Итак, какое-то время «стая» жила всухую. Обычные источники снабжения спиртным неожиданно иссякли, и прошло немало дней, прежде чем они обнаружили «Гостиницу Утренней Зари» — придорожное заведение, расположенное милях в десяти по шоссе на Нью-Милфорд.

Все считали, что в сухом законе повинна последняя война в Европе: американские мамочки (гласила молва) протащили его, пока их сыновья воевали во Франции. Двоюродный брат Ри, Рассел, тоже ругал войну, но с других позиций. «Слишком быстро вы свернули эту чертову войну, — пожаловался он однажды Огастину, — даже пострелять как следует не успели». (Он имел тут в виду, конечно, американцев.) И в самом деле, при армии в четыре миллиона человек — почти в два раза больше населения Уэльса — американских солдат было убито, наверно, куда меньше, чем солдат из Уэльса… Правда, генерал Першинг старался как мог, но слишком мало у него было времени, чтобы развернуться, и вот Америка вышла из войны, распаленная всячески подогревавшейся ненавистью и внезапно лишенная объекта приложения этой ненависти. «Короче, — сказал Рассел, — наша страна повела себя, как черепаха, у которой разболелся живот (бог мой, сквозь панцирь слышно, как урчит у нее в кишках!): винит весь мир за то, что он у нее разболелся, и, чтобы избавиться от боли, лишь глубже залезает, бедная дурочка, под свой панцирь!» Словом, страна вступила на путь изоляционизма, решив держаться подальше от всех, на кого можно было бы излить свою злость, а раз так, то неизбежен был внутренний раскол, позволявший израсходовать избыток эмоций, порожденных войной (и конечно же, безопаснее было подсунуть в качестве мишени сухой закон, чем допустить в стране углубление более естественного раскола между классами или между белыми и черными). «Совсем как одинокая старая обезьяна, которая устроила драку сама с собой: задними ногами она пытается выцарапать себе глаза, а зубами впилась себе в пах…»

Если Рассел прав, думал Огастин, ученые мужи назовут этот бихевиоризм с сухим законом «маскировочной терапией».

В самом деле, не успели провозгласить «мир», как левые принялись «подкладывать бомбы»: в стране бастовал миллион человек, а в Бостоне забастовала даже городская полиция — Рассел назвал это «килкеннийским каскадом ураганных шквалов», — и вот под действием этих сил, направленных с разных сторон, вашингтонские законодатели стали менять свои решения со скоростью пробки, вылетающей из бутылки. «Нынче, если государственный деятель не атлет легкого веса, он неизбежно пойдет ко дну, как пошел ко дну президент Вильсон.

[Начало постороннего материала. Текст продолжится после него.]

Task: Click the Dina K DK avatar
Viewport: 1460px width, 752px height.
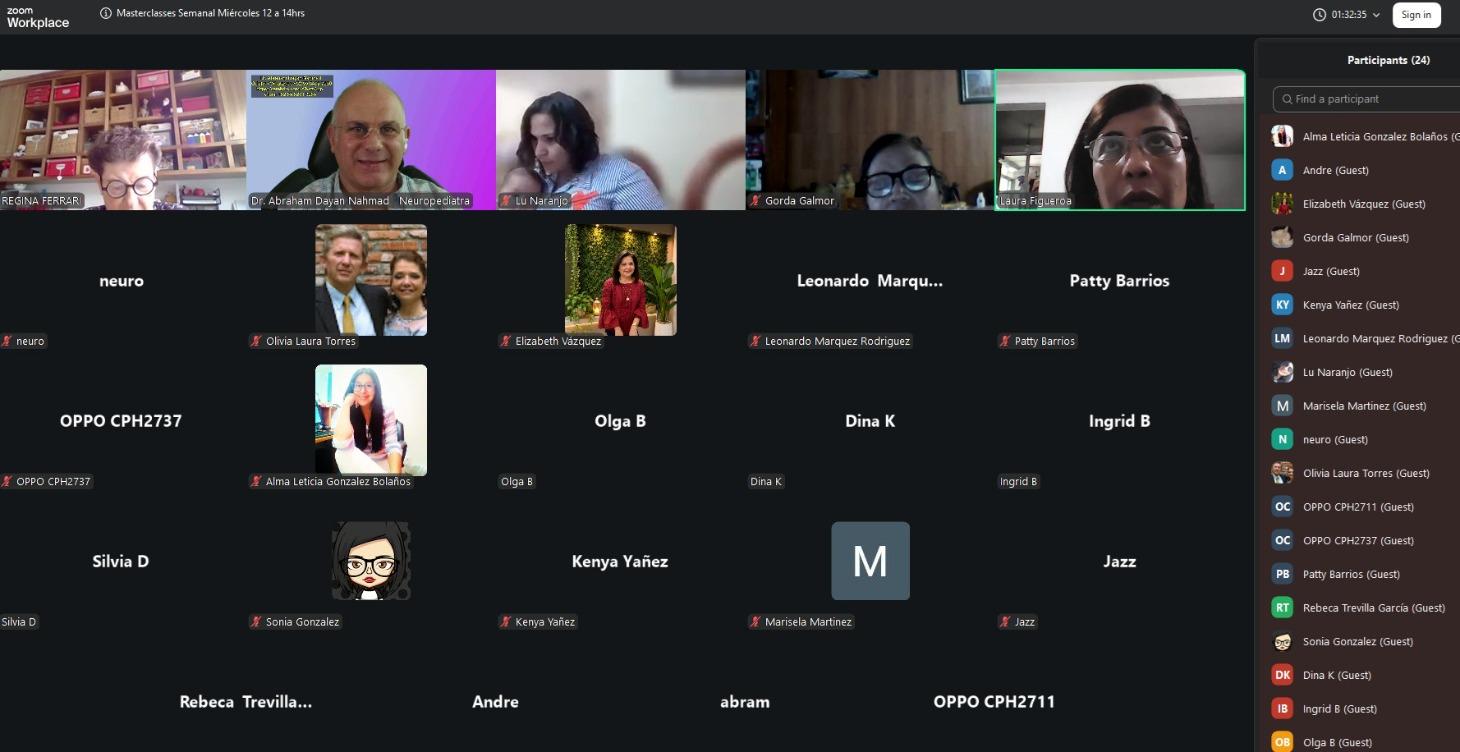Action: (x=1282, y=675)
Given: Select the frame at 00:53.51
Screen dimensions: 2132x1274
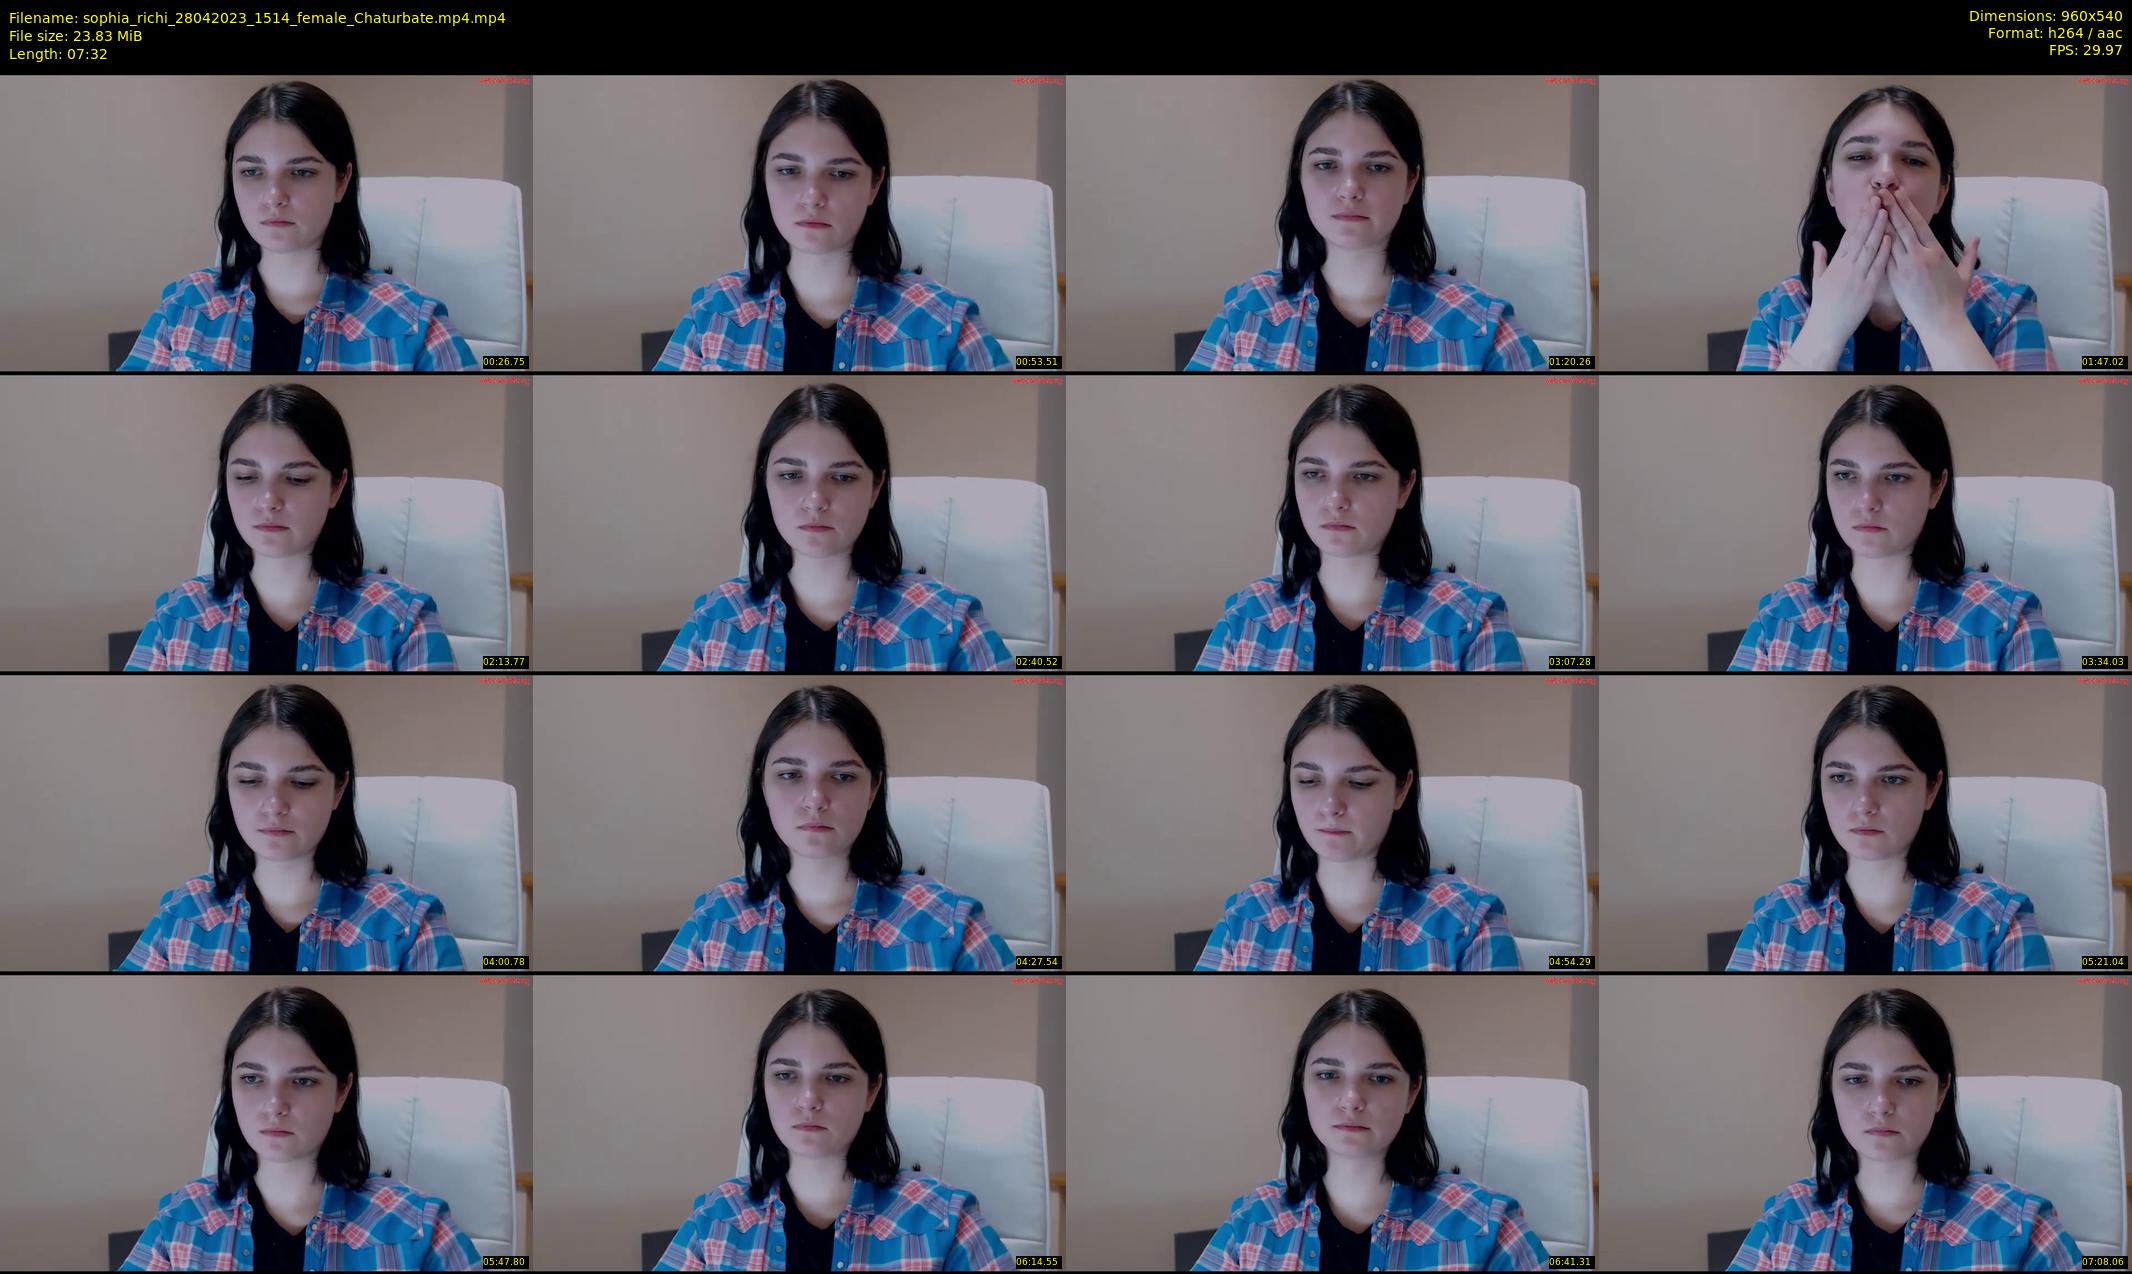Looking at the screenshot, I should (799, 223).
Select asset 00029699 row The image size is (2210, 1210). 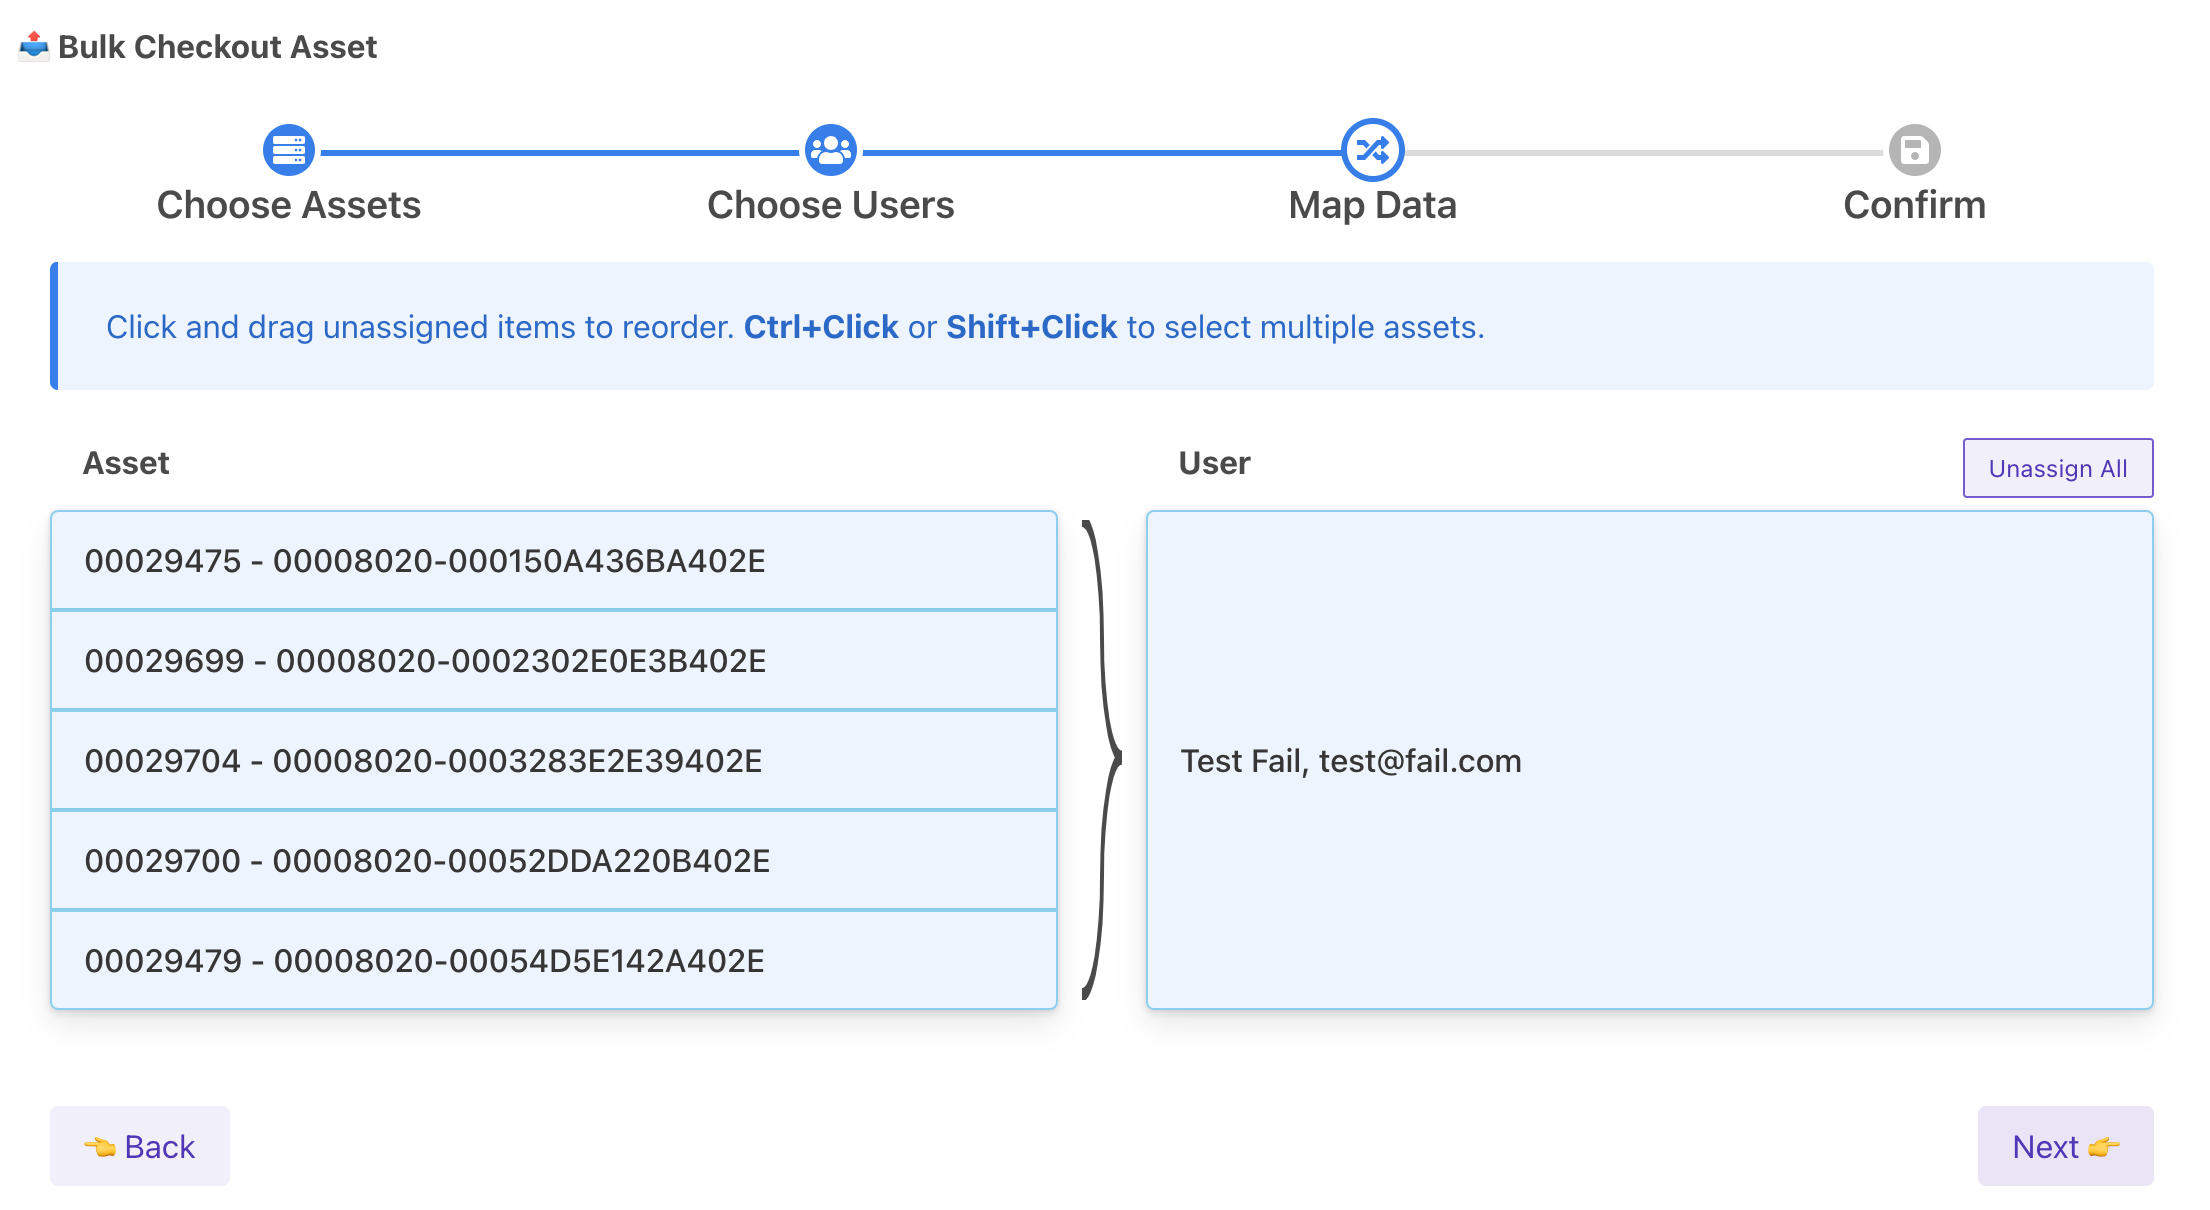554,661
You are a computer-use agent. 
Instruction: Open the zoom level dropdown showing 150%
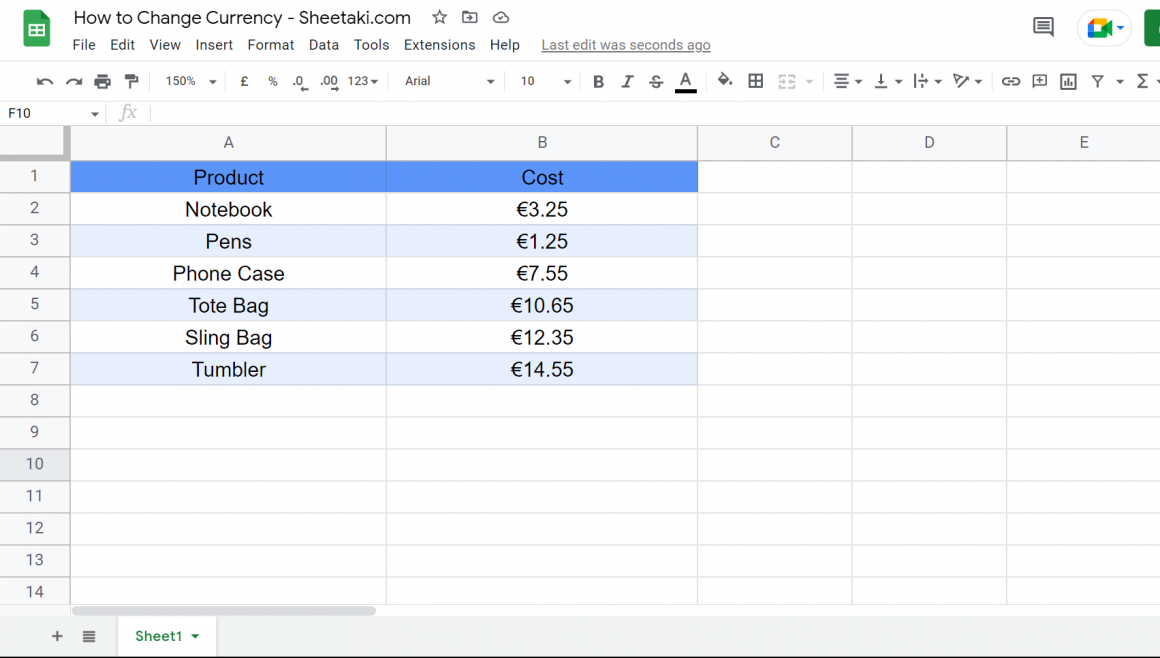[189, 81]
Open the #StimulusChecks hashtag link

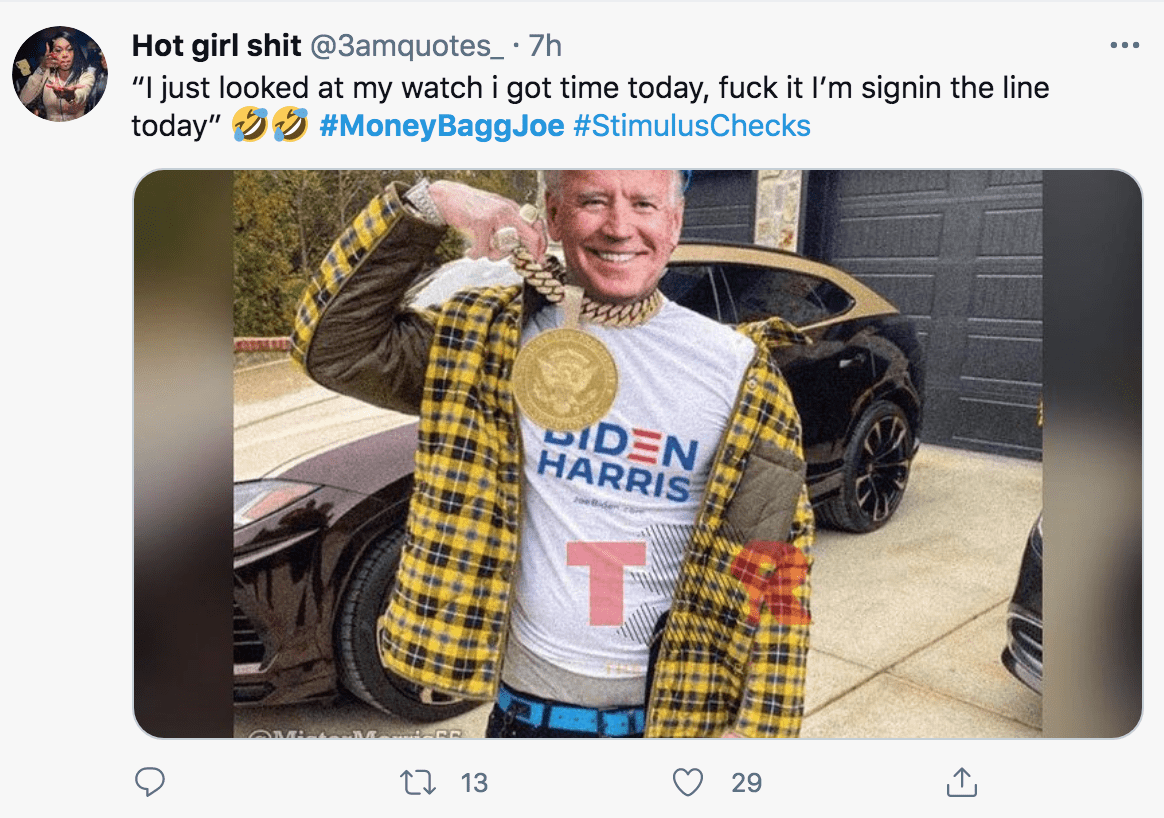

Ничего поэтому нет удивительного, что под нажимом сторонников сухого закона и палата представителей и сенат проголосовали как надо — со скоростью пробки, вылетающей из бутылки… Да только, — продолжал Рассел, этот юный мудрец, — эти атлеты легкого веса на Капитолийском холме не вчера родились, нет, сэр! Они проголосовали за сухой закон потому, что на них надавили, но ни один изобретенный ими закон, подкрепляющий сухой закон, не действует и не может действовать. А почему? Да потому, что законы эти, по моему глубокому убеждению, с самого начала были задуманы не для того, чтобы действовать».